Now suppose instead that the hatchery has the legal right to a clean river. If the paper mill wants to function, it will have to negotiate with (pay) the hatchery to tolerate some level of pollution. The hatchery suffers no pollution damage below level Q2, and would be willing to accept any minimal payment for pollution to that level. Above Q2 the hatchery is willing to accept any payment over MD, while the paper mill is willing to pay up to its MB schedule for its pollution. The hatchery and paper mill negotiate an increase in pollution to Q*, where MB = MD. The pollution outcome is the same. Now the paper mill's WTP for pollution represents an opportunity cost of clean water to the hatchery. The marginal cost of pollution control at Q* is $OC. The paper mill might pay the hatchery $OC for each unit of pollution up to Q*.
In summary, the two parties will negotiate to the same level of pollution regardless of how the property rights are assigned. The allocation of property rights merely determines who pays who. This is an issue of equity, not efficiency. If the conflict is resolved through litigation, the judge may think he is determining how much pollution should be allowed, but he isn't. The court merely determines the entitlements, or who pays who, but whatever the decision, the negotiated level of pollution will be the same.
Coasian bargaining depends on the critical assumption that the ex ante entitlements (property rights) are well-defined and the transactions to reallocate these are costless. Coase emphasizes that high transactions costs may frustrate the attainment of Q* or any pollution level close to it. In theory at least, the negotiation between polluter and victim will proceed as long as the transactions costs are less than the value of the surplus gain realized from the transfer of rights. In the above example, there were only two parties, each negotiating for himself or herself. In reality, pollution externalities commonly involve many victims, and in some cases, many polluters. In these cases, efficient negotiation requires that the victims and/or polluters cooperate.

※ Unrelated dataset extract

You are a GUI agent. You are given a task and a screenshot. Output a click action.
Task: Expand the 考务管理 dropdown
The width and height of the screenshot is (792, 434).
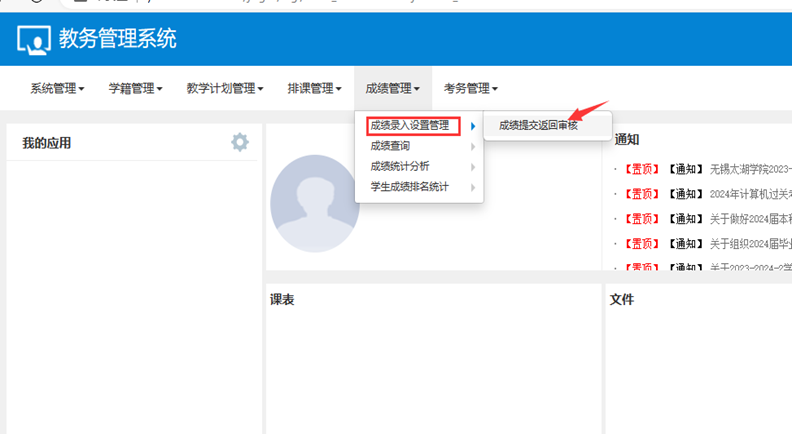[x=470, y=89]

A typical real-world pollution externality involves one or a few polluters and thousands of people affected by the pollution. In such cases, although the aggregate pollution damages may be substantial, no one person suffers enough personal damage to motivate him to action against the polluters. Negotiations are thus unlikely to occur if people view collective citizen action as a public good and wait to free-ride on someone else's initiative. Likewise, Coasian bargaining will fail if negotiation involves high costs (legal fees, etc.--see "Economics of Litigation").
A long section of Coase's article discusses several court cases resolving externality conflicts where the litigants' rights were not clearly defined. Coase suggests the court decision should maximize the "social product," and notes that many other legal considerations seem irrelevant to an economist. In such cases, a "polluter pays" principle is at least a likely expedient to minimize transactions costs.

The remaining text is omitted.